Reproduce the data in its entirety, exactly as written.
______________________________
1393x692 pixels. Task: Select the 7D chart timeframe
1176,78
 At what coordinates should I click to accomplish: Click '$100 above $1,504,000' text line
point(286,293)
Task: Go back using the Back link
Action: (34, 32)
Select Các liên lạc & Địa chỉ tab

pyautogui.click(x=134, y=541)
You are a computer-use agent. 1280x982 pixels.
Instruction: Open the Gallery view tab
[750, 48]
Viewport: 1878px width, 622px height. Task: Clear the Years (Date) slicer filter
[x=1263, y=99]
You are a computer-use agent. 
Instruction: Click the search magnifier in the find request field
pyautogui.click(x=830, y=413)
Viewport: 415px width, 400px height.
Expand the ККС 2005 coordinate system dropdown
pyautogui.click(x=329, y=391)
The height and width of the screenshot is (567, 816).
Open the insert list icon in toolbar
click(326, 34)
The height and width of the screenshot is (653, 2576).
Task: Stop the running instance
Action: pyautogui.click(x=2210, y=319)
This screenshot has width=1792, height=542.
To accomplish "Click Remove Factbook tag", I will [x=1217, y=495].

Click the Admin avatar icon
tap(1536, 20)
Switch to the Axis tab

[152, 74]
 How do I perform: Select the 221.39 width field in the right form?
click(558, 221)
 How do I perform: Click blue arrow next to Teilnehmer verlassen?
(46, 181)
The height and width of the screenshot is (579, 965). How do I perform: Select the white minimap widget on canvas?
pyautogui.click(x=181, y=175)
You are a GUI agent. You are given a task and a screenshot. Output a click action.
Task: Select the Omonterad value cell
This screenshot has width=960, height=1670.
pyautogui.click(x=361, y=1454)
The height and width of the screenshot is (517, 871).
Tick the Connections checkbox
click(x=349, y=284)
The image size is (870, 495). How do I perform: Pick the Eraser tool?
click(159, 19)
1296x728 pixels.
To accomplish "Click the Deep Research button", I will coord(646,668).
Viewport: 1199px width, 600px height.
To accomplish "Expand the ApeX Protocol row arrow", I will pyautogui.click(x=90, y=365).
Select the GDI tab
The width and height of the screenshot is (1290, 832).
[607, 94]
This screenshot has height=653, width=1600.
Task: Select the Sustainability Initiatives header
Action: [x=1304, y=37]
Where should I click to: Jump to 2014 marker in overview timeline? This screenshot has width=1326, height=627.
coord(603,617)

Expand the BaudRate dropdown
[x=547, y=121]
______________________________
**Solution for this exercise**
1393x692 pixels. Task: Select the 7D chart timeframe
1176,78
 At what coordinates should I click to accomplish: Click '$100 above $1,504,000' text line
point(286,293)
Task: Go back using the Back link
Action: (34, 32)
Select Các liên lạc & Địa chỉ tab

pyautogui.click(x=134, y=541)
You are a computer-use agent. 1280x982 pixels.
Instruction: Open the Gallery view tab
[750, 48]
Viewport: 1878px width, 622px height. Task: Clear the Years (Date) slicer filter
[x=1263, y=99]
You are a computer-use agent. 
Instruction: Click the search magnifier in the find request field
pyautogui.click(x=830, y=413)
Viewport: 415px width, 400px height.
Expand the ККС 2005 coordinate system dropdown
pyautogui.click(x=329, y=391)
The height and width of the screenshot is (567, 816).
Open the insert list icon in toolbar
click(326, 34)
The height and width of the screenshot is (653, 2576).
Task: Stop the running instance
Action: pyautogui.click(x=2210, y=319)
This screenshot has width=1792, height=542.
To accomplish "Click Remove Factbook tag", I will [x=1217, y=495].

Click the Admin avatar icon
tap(1536, 20)
Switch to the Axis tab

[152, 74]
 How do I perform: Select the 221.39 width field in the right form?
click(558, 221)
 How do I perform: Click blue arrow next to Teilnehmer verlassen?
(46, 181)
The height and width of the screenshot is (579, 965). How do I perform: Select the white minimap widget on canvas?
pyautogui.click(x=181, y=175)
You are a GUI agent. You are given a task and a screenshot. Output a click action.
Task: Select the Omonterad value cell
This screenshot has width=960, height=1670.
pyautogui.click(x=361, y=1454)
The height and width of the screenshot is (517, 871).
Tick the Connections checkbox
click(x=349, y=284)
The image size is (870, 495). How do I perform: Pick the Eraser tool?
click(159, 19)
1296x728 pixels.
To accomplish "Click the Deep Research button", I will coord(646,668).
Viewport: 1199px width, 600px height.
To accomplish "Expand the ApeX Protocol row arrow", I will pyautogui.click(x=90, y=365).
Select the GDI tab
The width and height of the screenshot is (1290, 832).
[607, 94]
This screenshot has height=653, width=1600.
Task: Select the Sustainability Initiatives header
Action: [x=1304, y=37]
Where should I click to: Jump to 2014 marker in overview timeline? This screenshot has width=1326, height=627.
coord(603,617)

Expand the BaudRate dropdown
[x=547, y=121]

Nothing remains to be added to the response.